I sacrifici fatti sono stati consolidati, con senso di responsabilità dei diretti interessati: di un quinquennio di arretrati neanche l’ombra, ma solo il riconoscimento giuridico, agli effetti economici del quinquennio di blocco, ai fini del ricalcolo retributivo. Ma non per tutti. Ne sono esclusi i professori universitari. Per loro lo sblocco salariale non comporta riconoscimento giuridico del quinquennio trascorso. I danni che ne derivano sulla prospettiva di una carriera media dei docenti sono quantizzabili sulle due voci a più di 90.000 euro netti (il calcolo è su un professore che abbia adesso 55 anni). La maggior parte dei docenti dovrà peraltro aspettare fino alla fine del 2017, quasi due anni, per l’aumento previsto, che si avrà scaglionato nel tempo: mediamente 105 euro mensili invece dei circa 365 se fosse riconosciuto giuridicamente il periodo 2011-2015; una perdita di 260 euro mensili.
Oltre al danno la beffa: nello stesso tempo gli stessi docenti devono impegnarsi in una procedura di valutazione del loro lavoro­ –per gli addetti VQR, valutazione qualità della ricerca– per un quinquennio che agli effetti giuridici ed economici non esiste! Più che uno schiaffo economico e giuridico, è uno schiaffo morale a studiosi, docenti e ricercatori, già decimati dai tagli all’università.
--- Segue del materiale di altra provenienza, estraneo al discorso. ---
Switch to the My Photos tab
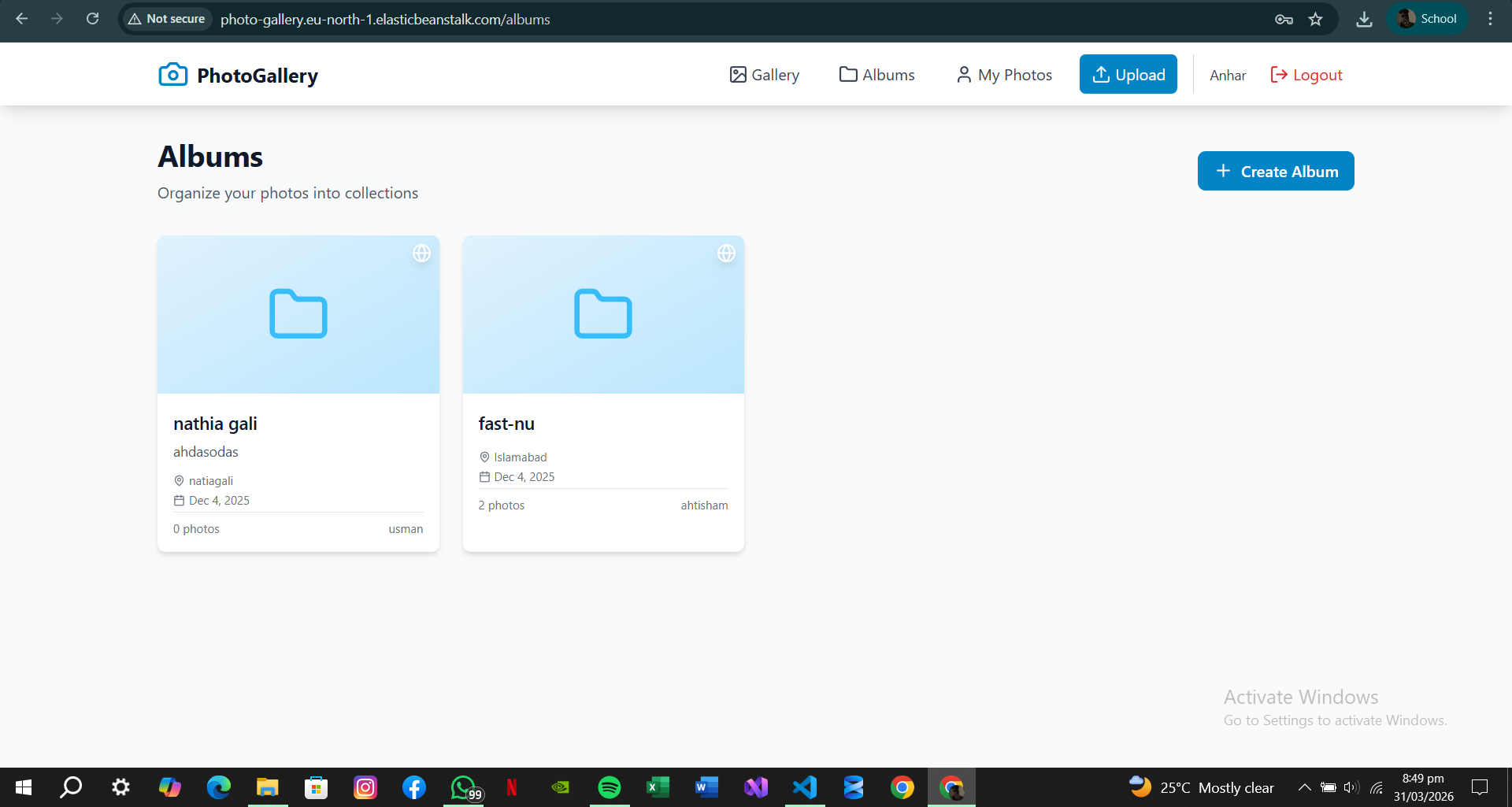This screenshot has height=807, width=1512. 1004,75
Ma il peggio è il motivo per cui mi sono risolto a scriverLe. Per far valere le loro ragioni, migliaia di docenti hanno scelto il rifiuto di sottoporsi alle procedure di valutazione scientifica. È sembrato essere lo strumento di pressione meno penalizzante terzi incolpevoli (studenti). Che cosa sta succedendo? Poiché ai dati della VQR è legata la ripartizione delle risorse agli atenei, e quindi il budget per assunzioni e progressione delle carriere, si è creata la seguente situazione, più o meno chiaramente proposta negli atenei: “se volete, potete non fornire i dati della ricerca, però così rischiate di danneggiare voi stessi e i vostri allievi”. Come ricatto fattuale e morale, che vanifica ogni dialettica negoziale negli atenei, non c’è male.
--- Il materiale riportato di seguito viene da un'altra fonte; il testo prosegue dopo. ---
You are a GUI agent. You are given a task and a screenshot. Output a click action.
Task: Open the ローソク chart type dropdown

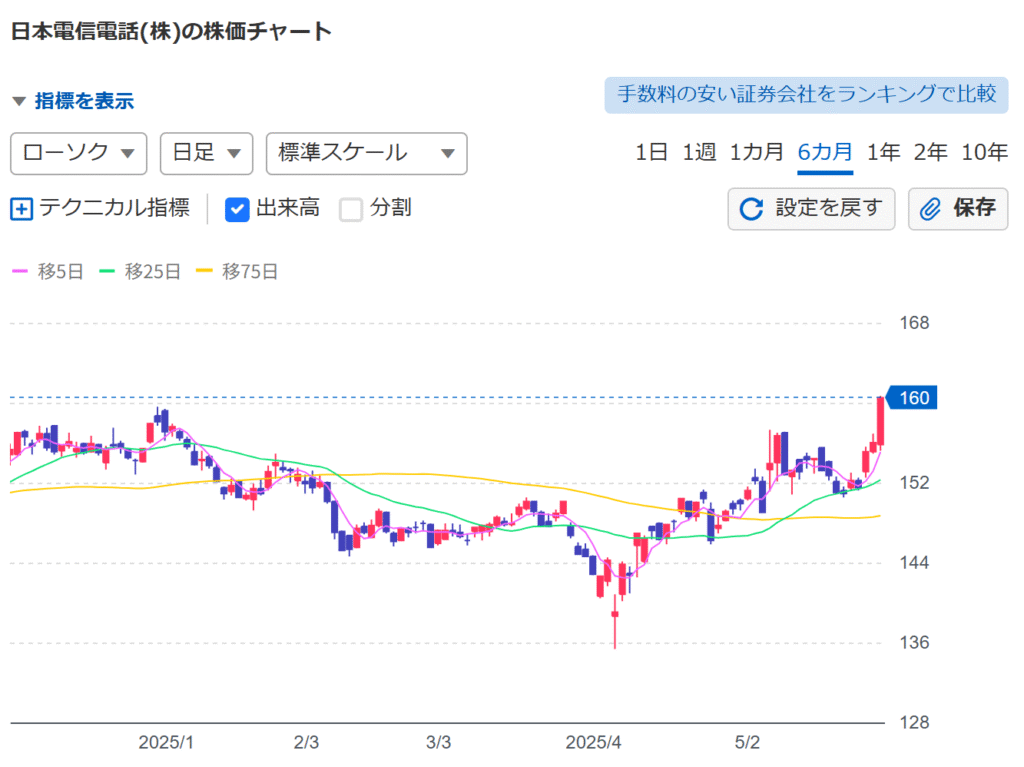click(78, 154)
La cosa è talmente indecente che il Presidente della CRUI ha scritto al Ministro perché si diano risposte al malessere dei docenti. Presidente, Lei è stato un autorevole docente universitario. Sa di che cosa si parla. Usi la sua moral suasion perché il Parlamento metta riparo ad un’ingiustizia che i professori universitari italiani non meritano.